- **ASSIGNED TASK**: Every word of the listing must be returned. Retype it exactly.

----------------

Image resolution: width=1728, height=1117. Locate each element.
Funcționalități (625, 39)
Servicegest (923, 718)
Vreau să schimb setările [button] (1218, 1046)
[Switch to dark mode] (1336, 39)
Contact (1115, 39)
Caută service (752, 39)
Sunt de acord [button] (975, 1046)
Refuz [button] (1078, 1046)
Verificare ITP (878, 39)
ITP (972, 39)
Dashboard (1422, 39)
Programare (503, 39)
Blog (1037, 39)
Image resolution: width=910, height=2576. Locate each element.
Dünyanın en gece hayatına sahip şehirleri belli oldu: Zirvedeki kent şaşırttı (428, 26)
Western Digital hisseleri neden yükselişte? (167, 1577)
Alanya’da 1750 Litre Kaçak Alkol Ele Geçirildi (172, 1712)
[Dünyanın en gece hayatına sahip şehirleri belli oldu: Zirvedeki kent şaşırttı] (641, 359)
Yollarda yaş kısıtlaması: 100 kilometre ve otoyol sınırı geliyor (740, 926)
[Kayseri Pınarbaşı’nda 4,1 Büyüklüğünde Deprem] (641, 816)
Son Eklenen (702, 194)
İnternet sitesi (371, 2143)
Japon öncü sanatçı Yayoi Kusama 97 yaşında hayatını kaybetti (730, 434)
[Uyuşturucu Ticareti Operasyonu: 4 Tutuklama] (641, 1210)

----------------

- **RESULT FOR THIS TASK**:
Image resolution: width=1728, height=1117. Locate each element.
Funcționalități (625, 39)
Servicegest (923, 718)
Vreau să schimb setările [button] (1218, 1046)
[Switch to dark mode] (1336, 39)
Contact (1115, 39)
Caută service (752, 39)
Sunt de acord [button] (975, 1046)
Refuz [button] (1078, 1046)
Verificare ITP (878, 39)
ITP (972, 39)
Dashboard (1422, 39)
Programare (503, 39)
Blog (1037, 39)
Image resolution: width=910, height=2576. Locate each element.
Dünyanın en gece hayatına sahip şehirleri belli oldu: Zirvedeki kent şaşırttı (428, 26)
Western Digital hisseleri neden yükselişte? (167, 1577)
Alanya’da 1750 Litre Kaçak Alkol Ele Geçirildi (172, 1712)
[Dünyanın en gece hayatına sahip şehirleri belli oldu: Zirvedeki kent şaşırttı] (641, 359)
Yollarda yaş kısıtlaması: 100 kilometre ve otoyol sınırı geliyor (740, 926)
[Kayseri Pınarbaşı’nda 4,1 Büyüklüğünde Deprem] (641, 816)
Son Eklenen (702, 194)
İnternet sitesi (371, 2143)
Japon öncü sanatçı Yayoi Kusama 97 yaşında hayatını kaybetti (730, 434)
[Uyuşturucu Ticareti Operasyonu: 4 Tutuklama] (641, 1210)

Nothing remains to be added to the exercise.